Flower: A Friendly Federated Learning Research Framework

TL;DR

Flower addresses the gap between FL research and real-world deployments by providing a scalable, language- and ML-framework-agnostic framework that supports large cohorts and heterogeneous edge devices. It introduces a dual-engine architecture (Virtual and Edge Client Engines) and secure aggregation, enabling seamless transition from simulation to real devices. The framework demonstrates scalability to 15M clients, real-device evaluations, and overheads consistent with theoretical expectations, highlighting its potential to advance both algorithmic and systems research in FL. By enabling large-scale, heterogeneous, and realistic FL experiments, Flower offers a practical tool for research and development with broad community adoption.

Abstract

Federated Learning (FL) has emerged as a promising technique for edge devices to collaboratively learn a shared prediction model, while keeping their training data on the device, thereby decoupling the ability to do machine learning from the need to store the data in the cloud. However, FL is difficult to implement realistically, both in terms of scale and systems heterogeneity. Although there are a number of research frameworks available to simulate FL algorithms, they do not support the study of scalable FL workloads on heterogeneous edge devices. In this paper, we present Flower -- a comprehensive FL framework that distinguishes itself from existing platforms by offering new facilities to execute large-scale FL experiments and consider richly heterogeneous FL device scenarios. Our experiments show Flower can perform FL experiments up to 15M in client size using only a pair of high-end GPUs. Researchers can then seamlessly migrate experiments to real devices to examine other parts of the design space. We believe Flower provides the community with a critical new tool for FL study and development.

Figures (10)

• Figure 1: Survey of the number of FL clients used in FL research papers in the last two years. Scatter plot of number of concurrent clients participated in each communication round (y-axis) and total number of clients in the client pool (x-axis). The x-axis is converted to log scale to reflect the data points more clearly. FedScale can achieve 100 concurrent clients participated in each round out of 10000 total clients (orange point), while Flower framework can achieve 1000 concurrent clients out of a total 1 million clients (green point). The plot shows that Flower can achieve both higher concurrent participated client and larger client pool compared with other experiments existing the the recent research papers.

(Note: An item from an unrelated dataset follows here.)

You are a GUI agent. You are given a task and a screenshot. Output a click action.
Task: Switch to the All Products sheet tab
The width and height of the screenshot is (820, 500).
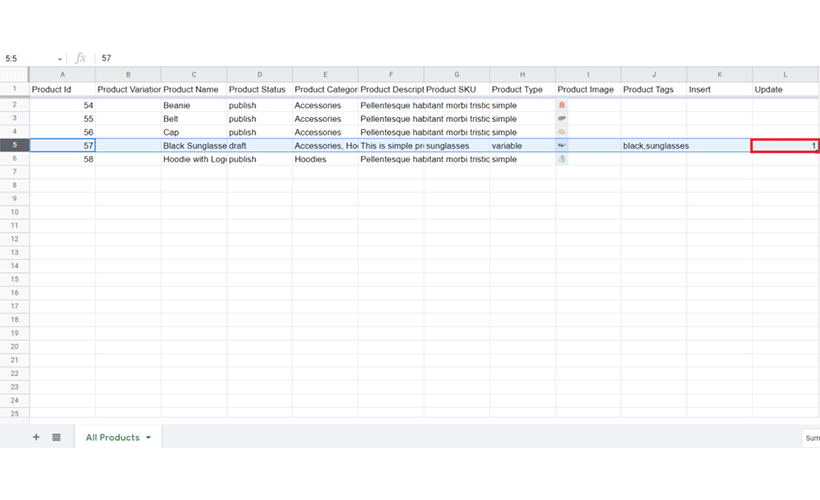(x=112, y=438)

Appendix \ref{['appendix:track']} gives details of the papers considered.
• Figure 2: Flower core framework architecture with both Edge Client Engine and Virtual Client Engine. Edge clients live on real edge devices and communicate with the server over RPC. Virtual clients on the other hand consume close to zero resources when inactive and only load model and data into memory when the client is being selected for training or evaluation.
• Figure 3: Flower scales to even 15M user experiments. Each curve shows successful convergence of the DistilBERT model under varying amounts of clients per round, with the exception of the two smallest client sizes: 50 and 10.
• Figure 4: Training times (log scale in second) comparison of different FEMNIST tasks between different FL frameworks.
• Figure 5: Flower enables quantifying the system performance of FL on mobile and embedded devices. Here we report the training times and energy consumption associated with running FL on CPUs and GPUs of various embedded devices.